Common production form: a node whose outbound bandwidth is saturated. It can receive heartbeats (looking alive to others) but cannot send replies. The cluster believes the node is healthy but is making no progress.
Timing / Performance
Behavior allowed: a node executes correctly but slowly. Messages arrive eventually but late. Disk writes take 10x longer than expected. GC pauses for 30 seconds.
Real-world fit: the most common failure in modern systems. Not a binary crash but a brownout: stragglers, slow disks, GC, noisy neighbors, full memory bandwidth, JIT recompilation.
Why it is its own category: systems that assume crash-stop or omission often handle this badly. A node that responds in 30 seconds when the timeout was 5 seconds is treated as crashed, demoted, fenced — and then comes back and confuses the system. "Slow is the new down" is the operational mantra.
What you can build: systems that handle slow nodes without misclassifying them. Patterns:
- Hedged requests (send to multiple, take the first response).
- Tail-tolerant load balancing.
- Conservative timeouts (>= 10x worst-case latency).
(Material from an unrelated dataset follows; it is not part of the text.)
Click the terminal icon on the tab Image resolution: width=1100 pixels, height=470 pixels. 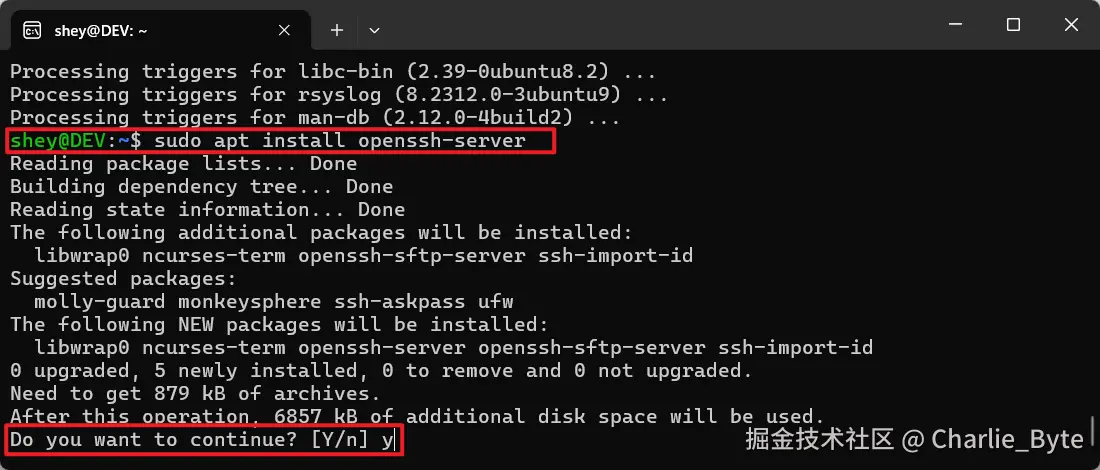pos(32,30)
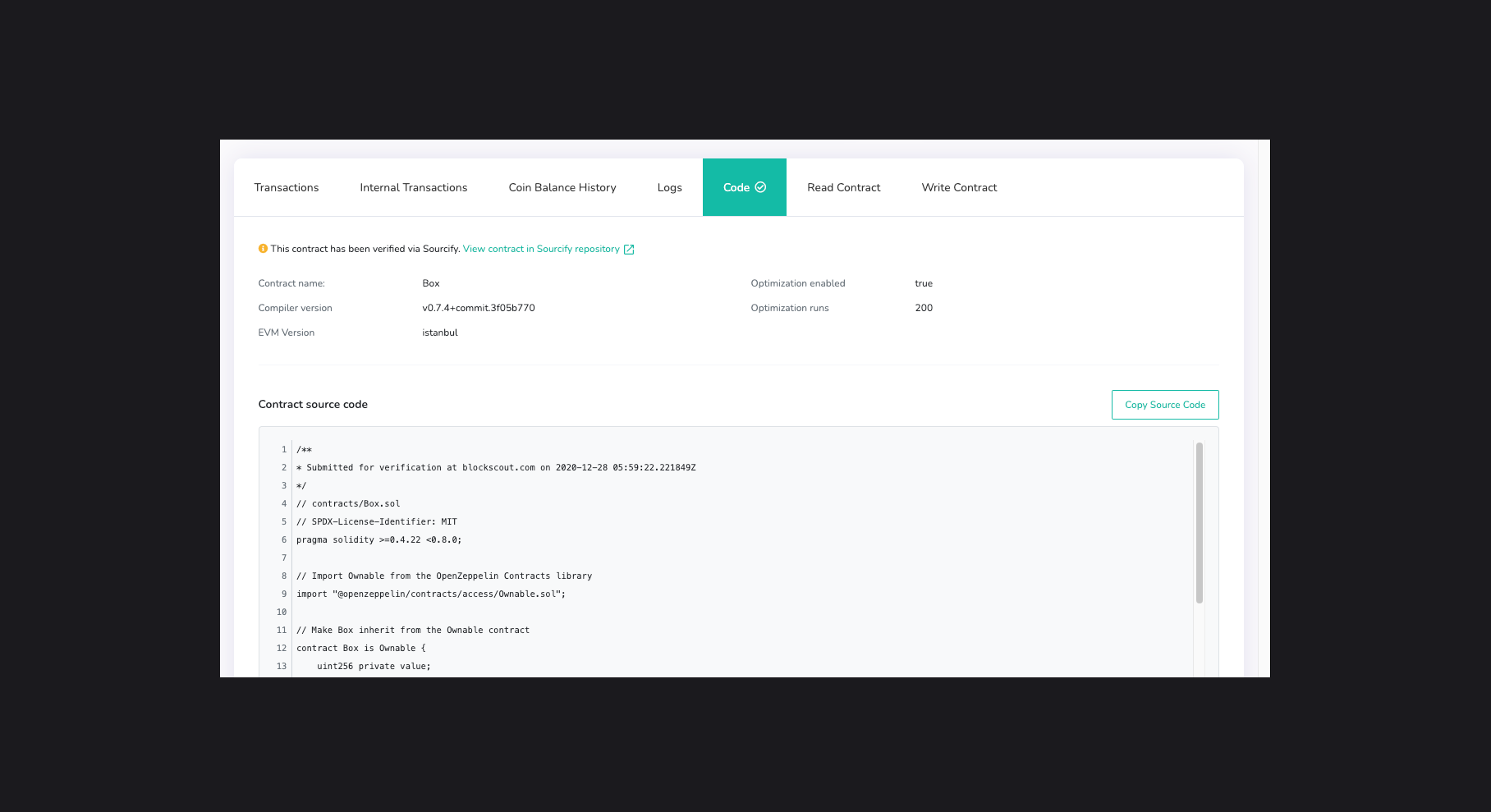This screenshot has height=812, width=1491.
Task: Click the pragma solidity line in source code
Action: [378, 540]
- Explicit "this node is slow, route around it" health signals, separate from "this node is dead."
Byzantine
Behavior allowed: anything. A node may send conflicting messages to different peers, lie about its state, forge identities, withhold messages selectively, collude with other faulty nodes.
Real-world fit: adversarial environments (public blockchains, multi-organization systems where parties do not fully trust each other). Also fits cosmic-ray bit flips, memory corruption, and disk corruption returning wrong-but-checksumming data — even non-malicious systems exhibit byzantine-looking failures occasionally.
What you can build: BFT consensus algorithms (PBFT, HotStuff, Tendermint) tolerating (N-1)/3 Byzantine failures — strictly more nodes needed than crash-stop tolerates. Costs are higher: more messages per round, more state, more cryptography. Practical Byzantine fault tolerance has shipped in production (Hyperledger Fabric, Diem, several blockchain platforms) but the cost-benefit only pencils out when the threat is real.
The cost question: "do I need BFT?" The honest answer for most internal systems: no. Crash-recovery is enough, and the operational complexity of a BFT system is large. The honest answer for public-internet systems with untrusted participants: yes, and you should pay the cost.
The Synchrony Dimension
Orthogonal to the failure model is the timing model:
| Model | Assumption |
|---|---|
| Synchronous | Message delays bounded by a known constant. Processing time bounded. Clocks accurate. |
| Asynchronous | No bound on message delay or processing time. No clocks. |
| Partial synchrony | Eventually synchronous: bounds exist but are unknown, or hold most of the time. |
The same failure model has different solvability under different synchrony assumptions. FLP proves consensus is impossible under pure asynchrony with even one crash-stop failure. Under partial synchrony, the same crash-stop failure is tolerable (Raft, Paxos). Under full synchrony, even Byzantine consensus has straightforward solutions.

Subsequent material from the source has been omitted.